Position/Company: Manager of Innovation
Location: Heber City, Utah
Education: Communication & Business, Utah Valley University
Social Media Handle: @jonkovachjr

How and when did you first become interested in PR and communications?
While earning my associates degree in business at the LDS Business College in Salt Lake City, UT, a two-year trade school, I took a class entitled “Business Communications” where I learned the essential tools for strategic messaging. While in the class, we were challenged to send a letter of request to our supervisors and to generate feedback. Applying all that I had learned from class and from the text book, I crafted a message asking for a raise and generating a leadership position promotion for myself. I was granted the job and the raise upon my request. It was then I discovered my passion for business communication and it was both several instructors of mine who insisted I study public relations.

How did you find internships/jobs?
During my undergrad, I completed 5 internships with several national and international brands including: Cotopaxi (an online, outdoor retailer), Coldwell Banker Commercial Advisors in Salt Lake City, and Spectrum Science Communications in Washington, D.C.

What was the biggest challenge you’ve ever faced in your career? How did you overcome it?
The biggest challenge I’ve faced yet in my career has been taking the leap from one industry of comfort to another new and interesting industry. Though public relations and corporate communication can be virtually equivalent in it’s demands, the adjustments in creativity and strategy have really stretched me as a professional and has challenged me to learn more and more every day.

What has been the most valuable thing you have learned through classes or experience?
The most valuable thing I’ve learned is quality-created relationships is vital to your success. You can pitch ideas all day. You can write up media alerts and construct strategies all day long. But without true, quality relationships brokered through trust, interest and respect, you cannot truly succeed.

What has been the best piece of advice you have received?
The best advice I have receive is to couple your learning between mentor and mentee relationships with the power of a mastermind group or accountability group. I’ve learned that mentors aren’t always going to be the Master Yoda’s in your life. Therefore, learning all that you can from mentor figures, researching their every move, and applying what you learned is only half the effort. You don’t just need a mentor in life. You need a mastermind group to hold you accountable to your goals and to achieve the success inspired to you by your mentors. In the past 12 months and because of the accountability in my mastermind group, I have written a book, pre-launched a podcast, started two businesses, and have climbed the ranks in my profession.

Do you have any advice for future PR pros?
Be curious. Ask lots of questions. Be willing to go out into the world and learn. Develop a habit of researching everything. Become a master Googler. Without natural curiosity and a hunger to learn, you will face the same mundane patterns in your life. Doing the same thing over and over again and expecting different results is the definition of insanity. In order to achieve things, you’ve never done before, you must take action in ways you’ve never done before.
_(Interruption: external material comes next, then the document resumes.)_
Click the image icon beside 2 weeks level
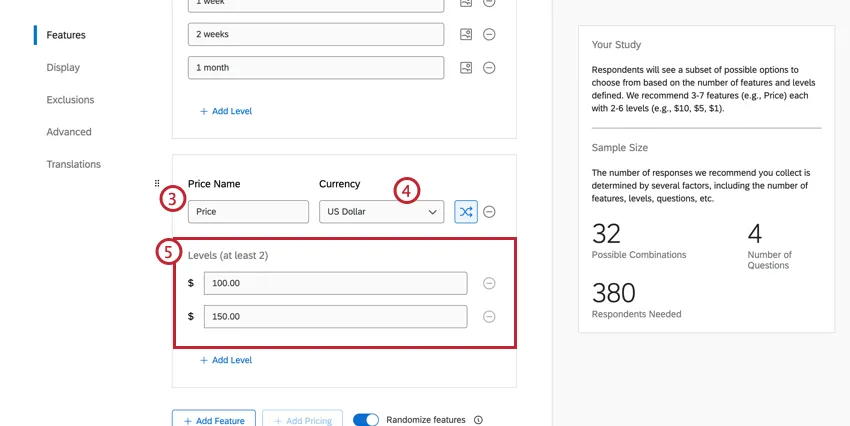 [x=466, y=34]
What do you think is the best benefit of PRSA and the New Pros section?
The greatest benefit of PRSA and the New Pros section is the MyPRSA Communities. I love pushing out questions to the general body of professionals in PR throughout the globe in MyPRSA. It is the closest thing to a virtual mastermind for PR pros. I use this discussion board so often because I always get feedback from different people and have wonderful, educated discoveries from those who have experience.
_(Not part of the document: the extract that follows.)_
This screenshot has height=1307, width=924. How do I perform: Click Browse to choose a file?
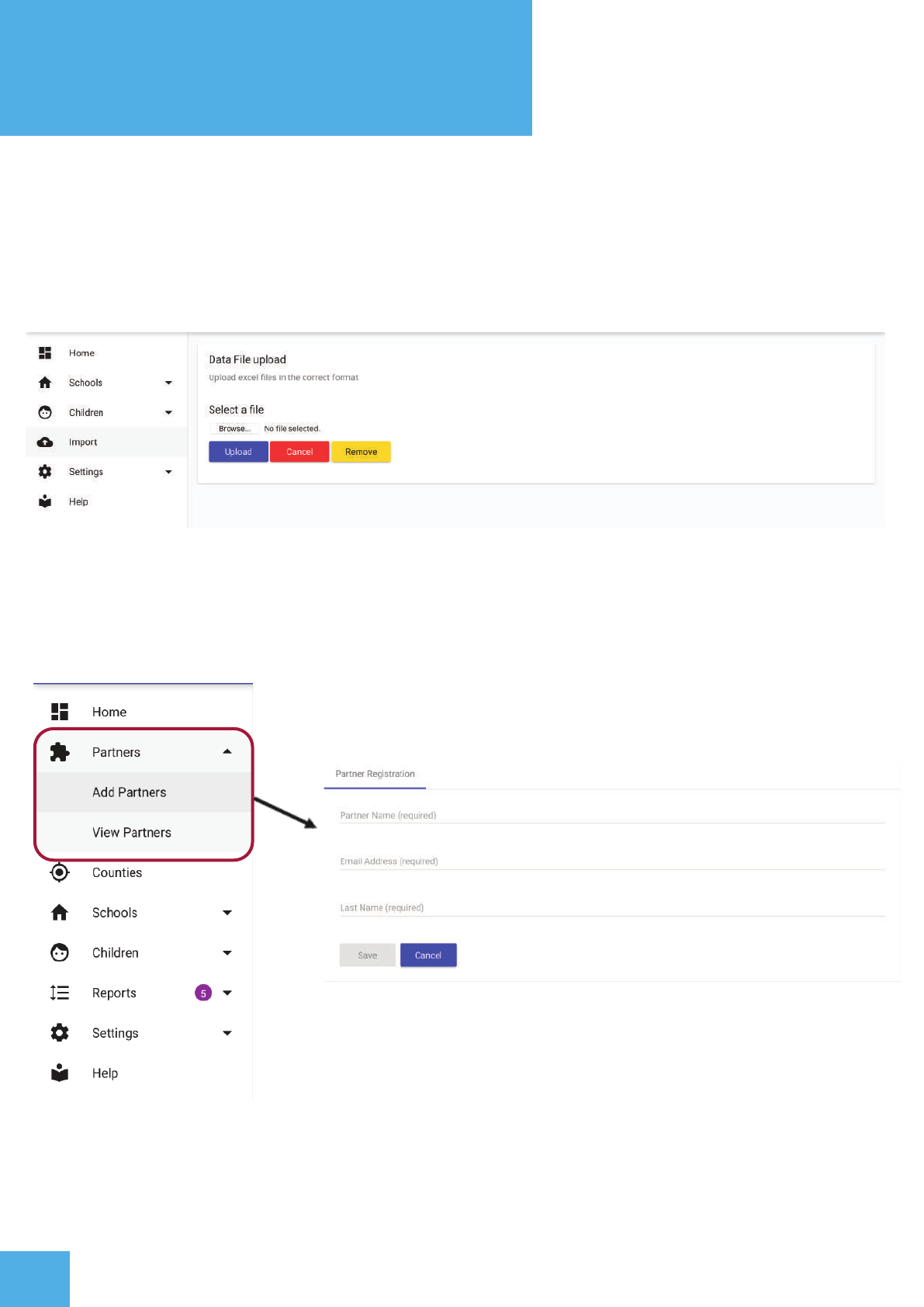[234, 428]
Is there anything you wish you would have known before starting your career?
If I knew everything then my career wouldn’t be fulfilling. No. Your career is something you need to strive to learn new things every day. I read about a book per week. With each new book and the many discoveries, I find new ways to increase my professionalism and develop stronger relationships.

Tell us a little-known fact about yourself.
I’ve been an entrepreneur since I was 12 years old. It started with helping my mom with a vending machine business. Then I had a lawn care business at age 14. At age 16, I became a local DJ and Master of Ceremonies. Hundreds of events later, I have dabbled in international micro financing. Currently, I own a recreational tackle football league in Utah, a network marketing team through 3-Worx, and a private consulting business for professional development and strategic business planning. I also travel and do public speaking to various groups and organizations. So many things to learn and try so that I can be a better professional in PR and communication.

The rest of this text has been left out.